*Stored data entries*:
___

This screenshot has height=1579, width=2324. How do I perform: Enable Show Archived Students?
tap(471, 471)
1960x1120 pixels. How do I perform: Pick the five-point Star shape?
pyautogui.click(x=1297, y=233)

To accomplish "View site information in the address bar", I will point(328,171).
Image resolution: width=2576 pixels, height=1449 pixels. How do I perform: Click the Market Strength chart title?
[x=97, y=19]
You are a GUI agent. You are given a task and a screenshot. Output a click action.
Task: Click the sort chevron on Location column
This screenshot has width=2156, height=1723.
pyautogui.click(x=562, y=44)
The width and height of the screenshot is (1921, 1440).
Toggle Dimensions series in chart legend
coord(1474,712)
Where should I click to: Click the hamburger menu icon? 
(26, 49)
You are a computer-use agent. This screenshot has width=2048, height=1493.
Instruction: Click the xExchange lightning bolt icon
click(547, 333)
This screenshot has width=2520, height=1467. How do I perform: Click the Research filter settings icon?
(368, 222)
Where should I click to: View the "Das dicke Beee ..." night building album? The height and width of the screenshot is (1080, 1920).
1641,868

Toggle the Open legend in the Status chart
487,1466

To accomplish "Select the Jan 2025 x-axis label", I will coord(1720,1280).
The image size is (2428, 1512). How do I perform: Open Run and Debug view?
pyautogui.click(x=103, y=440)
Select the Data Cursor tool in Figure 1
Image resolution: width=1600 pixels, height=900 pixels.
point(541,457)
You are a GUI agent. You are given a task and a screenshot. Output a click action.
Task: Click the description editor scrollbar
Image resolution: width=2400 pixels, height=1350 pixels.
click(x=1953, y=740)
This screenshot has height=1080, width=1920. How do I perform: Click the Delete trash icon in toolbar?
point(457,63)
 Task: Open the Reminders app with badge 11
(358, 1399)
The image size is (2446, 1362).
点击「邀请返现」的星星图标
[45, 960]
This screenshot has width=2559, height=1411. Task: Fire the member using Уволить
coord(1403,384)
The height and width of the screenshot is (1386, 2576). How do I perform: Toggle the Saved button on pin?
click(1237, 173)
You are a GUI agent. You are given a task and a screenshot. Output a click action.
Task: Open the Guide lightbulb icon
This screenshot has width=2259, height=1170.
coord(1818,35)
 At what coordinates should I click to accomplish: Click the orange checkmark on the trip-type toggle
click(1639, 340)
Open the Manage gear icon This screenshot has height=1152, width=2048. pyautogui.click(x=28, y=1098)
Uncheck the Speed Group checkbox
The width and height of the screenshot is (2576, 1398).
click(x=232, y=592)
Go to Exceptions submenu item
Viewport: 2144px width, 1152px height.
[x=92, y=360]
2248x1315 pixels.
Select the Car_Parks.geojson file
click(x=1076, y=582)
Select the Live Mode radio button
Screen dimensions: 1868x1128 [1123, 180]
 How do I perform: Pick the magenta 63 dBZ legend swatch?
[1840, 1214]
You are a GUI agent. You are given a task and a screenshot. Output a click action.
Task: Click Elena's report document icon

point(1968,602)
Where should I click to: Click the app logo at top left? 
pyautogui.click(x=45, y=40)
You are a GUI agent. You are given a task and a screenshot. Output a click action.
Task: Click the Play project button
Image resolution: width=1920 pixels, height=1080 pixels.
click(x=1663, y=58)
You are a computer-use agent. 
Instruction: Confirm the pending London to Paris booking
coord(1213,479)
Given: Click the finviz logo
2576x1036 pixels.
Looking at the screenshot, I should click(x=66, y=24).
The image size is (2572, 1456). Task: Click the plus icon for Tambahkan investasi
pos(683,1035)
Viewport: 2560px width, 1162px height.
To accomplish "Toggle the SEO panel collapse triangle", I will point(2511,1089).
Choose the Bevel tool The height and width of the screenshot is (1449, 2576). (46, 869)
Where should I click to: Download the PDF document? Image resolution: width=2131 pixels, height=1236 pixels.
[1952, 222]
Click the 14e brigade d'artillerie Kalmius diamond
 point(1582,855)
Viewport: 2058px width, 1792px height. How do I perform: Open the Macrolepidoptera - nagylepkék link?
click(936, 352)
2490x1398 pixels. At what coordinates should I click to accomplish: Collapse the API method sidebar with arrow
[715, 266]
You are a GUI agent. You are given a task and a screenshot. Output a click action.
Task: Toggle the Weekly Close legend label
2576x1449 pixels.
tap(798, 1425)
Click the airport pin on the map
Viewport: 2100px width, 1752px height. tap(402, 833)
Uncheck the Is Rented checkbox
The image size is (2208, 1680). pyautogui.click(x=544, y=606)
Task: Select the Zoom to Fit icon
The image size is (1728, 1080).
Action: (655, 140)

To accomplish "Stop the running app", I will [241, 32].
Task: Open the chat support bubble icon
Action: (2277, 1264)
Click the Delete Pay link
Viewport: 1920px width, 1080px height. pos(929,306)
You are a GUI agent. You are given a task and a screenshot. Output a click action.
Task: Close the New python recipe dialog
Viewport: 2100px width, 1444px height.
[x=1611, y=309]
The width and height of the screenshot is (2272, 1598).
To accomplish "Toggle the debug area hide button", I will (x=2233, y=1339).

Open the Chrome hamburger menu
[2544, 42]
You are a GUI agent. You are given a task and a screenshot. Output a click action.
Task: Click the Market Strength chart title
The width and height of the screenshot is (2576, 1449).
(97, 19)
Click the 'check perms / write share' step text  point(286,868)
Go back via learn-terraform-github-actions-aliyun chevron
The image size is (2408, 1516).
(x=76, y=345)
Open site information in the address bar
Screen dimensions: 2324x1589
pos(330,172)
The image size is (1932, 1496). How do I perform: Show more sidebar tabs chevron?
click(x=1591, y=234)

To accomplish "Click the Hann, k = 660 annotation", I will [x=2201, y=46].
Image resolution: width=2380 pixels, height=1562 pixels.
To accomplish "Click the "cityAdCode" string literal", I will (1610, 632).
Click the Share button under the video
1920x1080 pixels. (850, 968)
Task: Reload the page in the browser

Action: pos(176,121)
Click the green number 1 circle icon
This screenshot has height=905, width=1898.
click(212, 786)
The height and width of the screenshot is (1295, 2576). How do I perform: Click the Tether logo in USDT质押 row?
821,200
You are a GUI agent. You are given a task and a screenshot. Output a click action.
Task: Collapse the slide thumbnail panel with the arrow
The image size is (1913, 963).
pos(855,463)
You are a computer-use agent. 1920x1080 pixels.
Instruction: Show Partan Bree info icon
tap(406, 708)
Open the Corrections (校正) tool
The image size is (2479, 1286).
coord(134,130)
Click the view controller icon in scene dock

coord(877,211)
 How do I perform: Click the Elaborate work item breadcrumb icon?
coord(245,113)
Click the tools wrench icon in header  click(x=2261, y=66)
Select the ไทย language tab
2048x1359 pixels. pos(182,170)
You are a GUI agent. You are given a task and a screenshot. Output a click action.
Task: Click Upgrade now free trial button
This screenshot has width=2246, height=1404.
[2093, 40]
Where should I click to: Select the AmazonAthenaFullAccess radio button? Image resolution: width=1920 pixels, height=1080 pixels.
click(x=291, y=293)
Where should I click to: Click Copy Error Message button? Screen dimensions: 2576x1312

___

*Task prompt*:
Exactly as written, transcribe every line shown above.

*Task answer*:
This screenshot has height=1579, width=2324. How do I perform: Enable Show Archived Students?
tap(471, 471)
1960x1120 pixels. How do I perform: Pick the five-point Star shape?
pyautogui.click(x=1297, y=233)

To accomplish "View site information in the address bar", I will point(328,171).
Image resolution: width=2576 pixels, height=1449 pixels. How do I perform: Click the Market Strength chart title?
[x=97, y=19]
You are a GUI agent. You are given a task and a screenshot. Output a click action.
Task: Click the sort chevron on Location column
This screenshot has width=2156, height=1723.
pyautogui.click(x=562, y=44)
The width and height of the screenshot is (1921, 1440).
Toggle Dimensions series in chart legend
coord(1474,712)
Where should I click to: Click the hamburger menu icon? 
(26, 49)
You are a computer-use agent. This screenshot has width=2048, height=1493.
Instruction: Click the xExchange lightning bolt icon
click(547, 333)
This screenshot has width=2520, height=1467. How do I perform: Click the Research filter settings icon?
(368, 222)
Where should I click to: View the "Das dicke Beee ..." night building album? The height and width of the screenshot is (1080, 1920).
1641,868

Toggle the Open legend in the Status chart
487,1466

To accomplish "Select the Jan 2025 x-axis label", I will coord(1720,1280).
The image size is (2428, 1512). How do I perform: Open Run and Debug view?
pyautogui.click(x=103, y=440)
Select the Data Cursor tool in Figure 1
Image resolution: width=1600 pixels, height=900 pixels.
point(541,457)
You are a GUI agent. You are given a task and a screenshot. Output a click action.
Task: Click the description editor scrollbar
Image resolution: width=2400 pixels, height=1350 pixels.
click(x=1953, y=740)
This screenshot has height=1080, width=1920. How do I perform: Click the Delete trash icon in toolbar?
point(457,63)
 Task: Open the Reminders app with badge 11
(358, 1399)
The image size is (2446, 1362).
点击「邀请返现」的星星图标
[45, 960]
This screenshot has width=2559, height=1411. Task: Fire the member using Уволить
coord(1403,384)
The height and width of the screenshot is (1386, 2576). How do I perform: Toggle the Saved button on pin?
click(1237, 173)
You are a GUI agent. You are given a task and a screenshot. Output a click action.
Task: Open the Guide lightbulb icon
This screenshot has width=2259, height=1170.
coord(1818,35)
 At what coordinates should I click to accomplish: Click the orange checkmark on the trip-type toggle
click(1639, 340)
Open the Manage gear icon This screenshot has height=1152, width=2048. pyautogui.click(x=28, y=1098)
Uncheck the Speed Group checkbox
The width and height of the screenshot is (2576, 1398).
click(x=232, y=592)
Go to Exceptions submenu item
Viewport: 2144px width, 1152px height.
[x=92, y=360]
2248x1315 pixels.
Select the Car_Parks.geojson file
click(x=1076, y=582)
Select the Live Mode radio button
Screen dimensions: 1868x1128 [1123, 180]
 How do I perform: Pick the magenta 63 dBZ legend swatch?
[1840, 1214]
You are a GUI agent. You are given a task and a screenshot. Output a click action.
Task: Click Elena's report document icon

point(1968,602)
Where should I click to: Click the app logo at top left? 
pyautogui.click(x=45, y=40)
You are a GUI agent. You are given a task and a screenshot. Output a click action.
Task: Click the Play project button
Image resolution: width=1920 pixels, height=1080 pixels.
click(x=1663, y=58)
You are a computer-use agent. 
Instruction: Confirm the pending London to Paris booking
coord(1213,479)
Given: Click the finviz logo
2576x1036 pixels.
Looking at the screenshot, I should click(x=66, y=24).
The image size is (2572, 1456). Task: Click the plus icon for Tambahkan investasi
pos(683,1035)
Viewport: 2560px width, 1162px height.
To accomplish "Toggle the SEO panel collapse triangle", I will point(2511,1089).
Choose the Bevel tool The height and width of the screenshot is (1449, 2576). (46, 869)
Where should I click to: Download the PDF document? Image resolution: width=2131 pixels, height=1236 pixels.
[1952, 222]
Click the 14e brigade d'artillerie Kalmius diamond
 point(1582,855)
Viewport: 2058px width, 1792px height. How do I perform: Open the Macrolepidoptera - nagylepkék link?
click(936, 352)
2490x1398 pixels. At what coordinates should I click to accomplish: Collapse the API method sidebar with arrow
[715, 266]
You are a GUI agent. You are given a task and a screenshot. Output a click action.
Task: Toggle the Weekly Close legend label
2576x1449 pixels.
tap(798, 1425)
Click the airport pin on the map
Viewport: 2100px width, 1752px height. tap(402, 833)
Uncheck the Is Rented checkbox
The image size is (2208, 1680). pyautogui.click(x=544, y=606)
Task: Select the Zoom to Fit icon
The image size is (1728, 1080).
Action: (655, 140)

To accomplish "Stop the running app", I will [241, 32].
Task: Open the chat support bubble icon
Action: (2277, 1264)
Click the Delete Pay link
Viewport: 1920px width, 1080px height. pos(929,306)
You are a GUI agent. You are given a task and a screenshot. Output a click action.
Task: Close the New python recipe dialog
Viewport: 2100px width, 1444px height.
[x=1611, y=309]
The width and height of the screenshot is (2272, 1598).
To accomplish "Toggle the debug area hide button", I will (x=2233, y=1339).

Open the Chrome hamburger menu
[2544, 42]
You are a GUI agent. You are given a task and a screenshot. Output a click action.
Task: Click the Market Strength chart title
The width and height of the screenshot is (2576, 1449).
(97, 19)
Click the 'check perms / write share' step text  point(286,868)
Go back via learn-terraform-github-actions-aliyun chevron
The image size is (2408, 1516).
(x=76, y=345)
Open site information in the address bar
Screen dimensions: 2324x1589
pos(330,172)
The image size is (1932, 1496). How do I perform: Show more sidebar tabs chevron?
click(x=1591, y=234)

To accomplish "Click the Hann, k = 660 annotation", I will [x=2201, y=46].
Image resolution: width=2380 pixels, height=1562 pixels.
To accomplish "Click the "cityAdCode" string literal", I will (1610, 632).
Click the Share button under the video
1920x1080 pixels. (850, 968)
Task: Reload the page in the browser

Action: pos(176,121)
Click the green number 1 circle icon
This screenshot has height=905, width=1898.
click(212, 786)
The height and width of the screenshot is (1295, 2576). How do I perform: Click the Tether logo in USDT质押 row?
821,200
You are a GUI agent. You are given a task and a screenshot. Output a click action.
Task: Collapse the slide thumbnail panel with the arrow
The image size is (1913, 963).
pos(855,463)
You are a computer-use agent. 1920x1080 pixels.
Instruction: Show Partan Bree info icon
tap(406, 708)
Open the Corrections (校正) tool
The image size is (2479, 1286).
coord(134,130)
Click the view controller icon in scene dock

coord(877,211)
 How do I perform: Click the Elaborate work item breadcrumb icon?
coord(245,113)
Click the tools wrench icon in header  click(x=2261, y=66)
Select the ไทย language tab
2048x1359 pixels. pos(182,170)
You are a GUI agent. You are given a task and a screenshot. Output a click action.
Task: Click Upgrade now free trial button
This screenshot has width=2246, height=1404.
[2093, 40]
Where should I click to: Select the AmazonAthenaFullAccess radio button? Image resolution: width=1920 pixels, height=1080 pixels.
click(x=291, y=293)
Where should I click to: Click Copy Error Message button? Screen dimensions: 2576x1312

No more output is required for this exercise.